Hacker News

Show HN: Weave - actually measure engineering productivity

by adchurchon 11/20/2024, 5:43:34 PM with 10 comments

by senkoon 11/20/2024, 8:46:47 PM
"Hello Jane, please have a seat. We need to talk about your productivity. Yes, I know you helped the team through a crunch and delivered the new feature, which works flawlessly and is loved by our users. And our balance sheet is much healthier after you found that optimization that saves us $1mm/year. We also appreciate that younger teammates look to you for guidance and learn a lot from you.
But you see, the AI scored your productivity at 47%, barely "meets expectations", while we expect everyone to score at least 72%, "exceeds expectations". How is that calculated? The AI is a state of the art proprietary model, I don't know the details...
Anyways, we've got to design a Personal Improvement Plan for you. Here's what our AI recommends. We'll start with the TPS reports..."
by rkagereron 11/20/2024, 8:33:23 PM
How did you come up with those magic correlation numbers?
Is this generally just sniffing surface quality and quantity of written code, or is consideration given to how architecturally sound the system is built, whether the features introduced and their implementations make sense, how that power is exposed to users and whether the UI is approachable and efficient, user-feedback resulting from the effort, long-term sustainability and technical debt left behind (inadvertently or with deliberation), healthy practices for things like passwords & sensitive data, etc?
I'm glad to see an effort at capturing better metrics, but my own feeling is trying to precisely measure developer productivity is like trying to measure IQ - it's a flawed errand and all you wind up capturing is one corner of a larger picture. Your website shares zero information prior to login, and I'm looking forward to you elaborating a little more on your offering!
EDIT: Would also love to hear feedback from developers at the startups you tested at - did they like it and felt it better reflected their efforts during periods they felt productive vs. not, was there any initial or ongoing resistance & skepticism, did it make managers more aware of factors not traditionally captured by the alternative metrics you mentioned, etc.
by adchurchon 11/20/2024, 6:26:19 PM
Our metric is approximately "hours of work for an expert engineer." Here are some example open source PRs and their output metrics calculated by our algorithm:
https://github.com/PostHog/posthog/pull/25056: 15.266 (Adds backend, frontend, and tests for a new feature)
https://github.com/microsoft/vscode/pull/222315: 8.401 (Refactors code to use a new service and adds new tests)
https://github.com/facebook/react/pull/27977: 5.787 (Small change with extensive, high effort tests; approximately 1 day of work for expert engineer)
https://github.com/microsoft/vscode/pull/213262: 1.06 (Mostly straightforward refactor; well under 1 day of work)
by jaredsohnon 11/20/2024, 8:41:45 PM
If you build something that doesn't solve problems with impact to the business, your real productivity is zero.

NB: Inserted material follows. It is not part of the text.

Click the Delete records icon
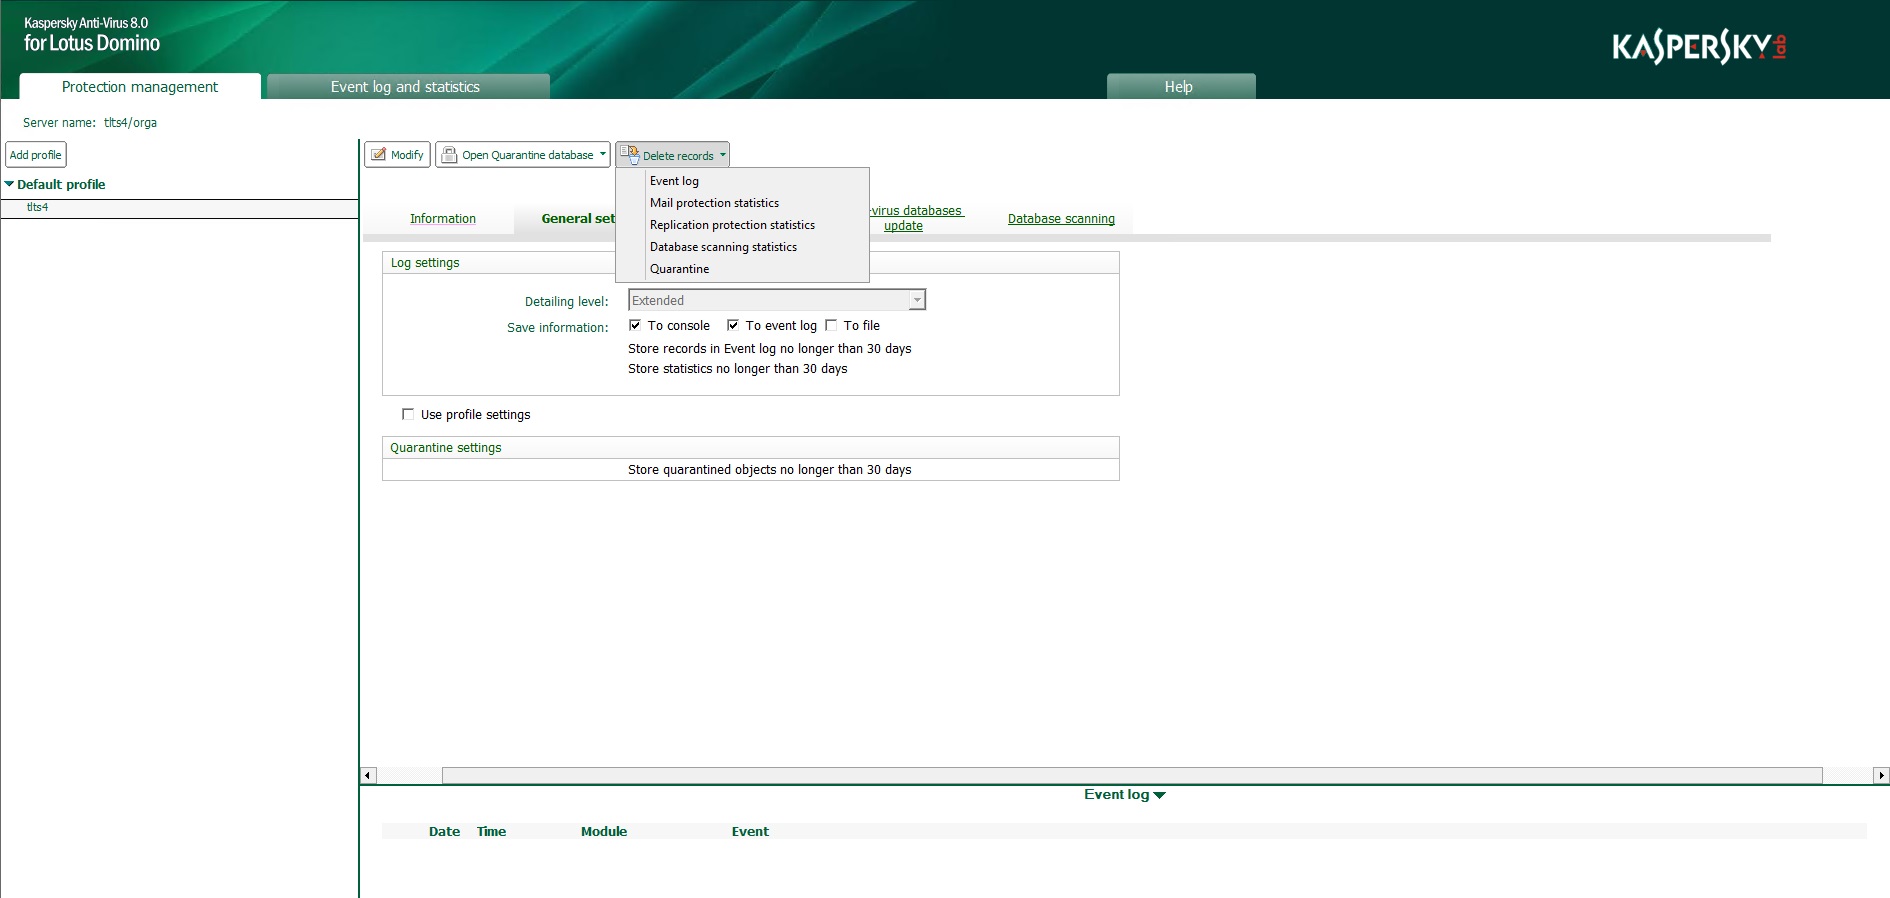Viewport: 1890px width, 898px height. click(x=629, y=155)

How does this account for that?
https://blog.pragmaticengineer.com/the-product-minded-engine...
by henningon 11/20/2024, 8:30:43 PM
As soon as people know how the metric is calculated, they will game that metric and it will cease to be useful.

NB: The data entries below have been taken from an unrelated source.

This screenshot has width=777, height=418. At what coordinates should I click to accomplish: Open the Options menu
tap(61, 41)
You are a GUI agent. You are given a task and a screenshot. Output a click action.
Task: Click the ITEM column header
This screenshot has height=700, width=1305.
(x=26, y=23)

by adambeeceeon 11/20/2024, 6:24:39 PM
Hey HN! I'm one of the co-founders of Weave, and I wanted to jump in here to share a bit more.
Building this has been a wild ride. The challenge of measuring engineering output in a way that’s fair and useful is something we’ve thought deeply about—especially because so many of the existing metrics feel fundamentally broken.
The 0.94 correlation is based on rigorous validation with several teams (happy to dive into the details if anyone’s curious). We’re also really mindful that even the best metrics only tell part of the story—this is why our focus is on building a broader set of signals and actionable insights as the next step.
Would love to hear your thoughts, feedback, or even skepticism—it’s all helpful as we keep refining the product.
by id00on 11/20/2024, 10:02:48 PM
Let me just ignore my natural distain to the whole thing (as a engineer and a manager)
> We’ve developed a custom model that analyzes code and its impact directly...
This is a bold claim all things considering. Don't you need to fine tune this model for every customer as their business metrics likely vastly different? How do you measure the impact of refactoing? What about regressions or design mistakes that surface themselves after months or even years?
by jaredsohnon 11/20/2024, 11:22:46 PM
I'm looking forward to developers setting up LLM prompts to make their code seem more complex and like it required more effort.
by itsdrewmilleron 11/21/2024, 1:37:39 AM
What do you see as the major threats to validity for your approach?
by mg57on 11/20/2024, 9:17:28 PM
Pretty dumb to think you can infer effort from the code itself. You make one "smart invocation" to a remote microservice and replace 1000 lines of code!
The information for effort is not available at the code level - sorry to burst your bubble.